Metastasis-initiating cells induce and exploit a fibroblast niche to fuel malignant colonization of the lungs

Metastatic colonization relies on interactions between disseminated cancer cells and the microenvironment in secondary organs. Here, we show that disseminated breast cancer cells evoke phenotypic changes in lung fibroblasts, forming a supportive metastatic niche. Colonization of the lungs confers an inflammatory phenotype in metastasis-associated fibroblasts. Specifically, IL-1 alpha and IL-1 beta secreted by breast cancer cells induce CXCL9 and CXCL10 production in lung fibroblasts via NF-kappa B signaling, fueling the growth of lung metastases.

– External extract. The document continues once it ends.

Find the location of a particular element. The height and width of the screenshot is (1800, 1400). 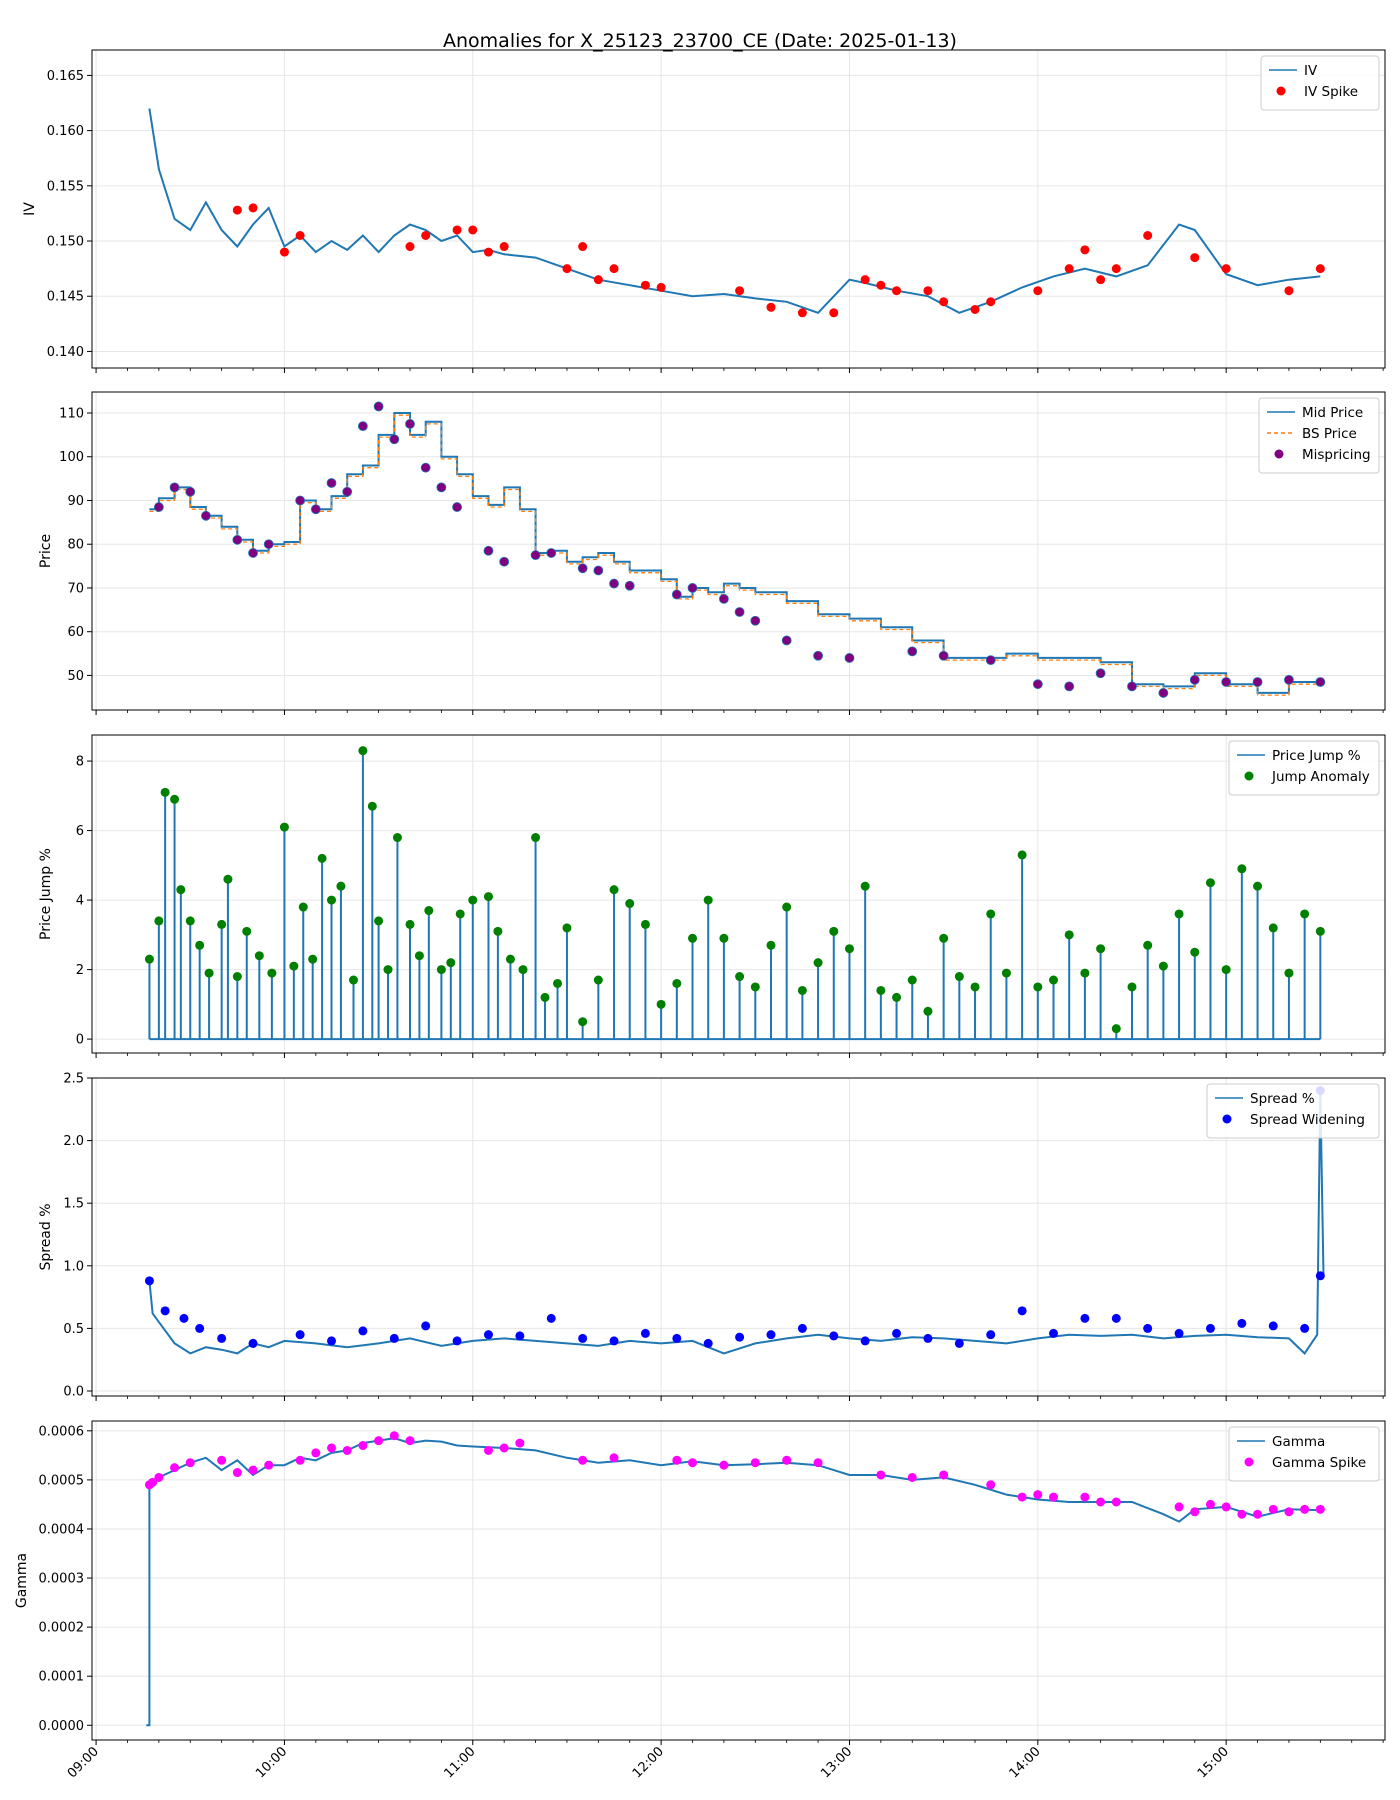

Notably, we find that the chemokine receptor CXCR3, that binds CXCL9/10, is specifically expressed in a small subset of breast cancer cells, which exhibits tumor-initiating ability when co-transplanted with fibroblasts and has high JNK signaling that drives IL-1 alpha/beta expression. Importantly, disruption of the intercellular JNK-IL-1-CXCL9/10-CXCR3 axis reduces metastatic colonization in xenograft and syngeneic mouse models. These data mechanistically demonstrate an essential role for the molecular crosstalk between breast cancer cells and their fibroblast niche in the progression of metastasis. How cancer cells engage the microenvironment to establish metastasis is poorly understood. Here, the authors show that CXCR3-expressing breast cancer cells secrete IL-1 to induce a paracrine crosstalk with fibroblasts in the lung, which involves CXCL9/10 production and results in colonization of the lung.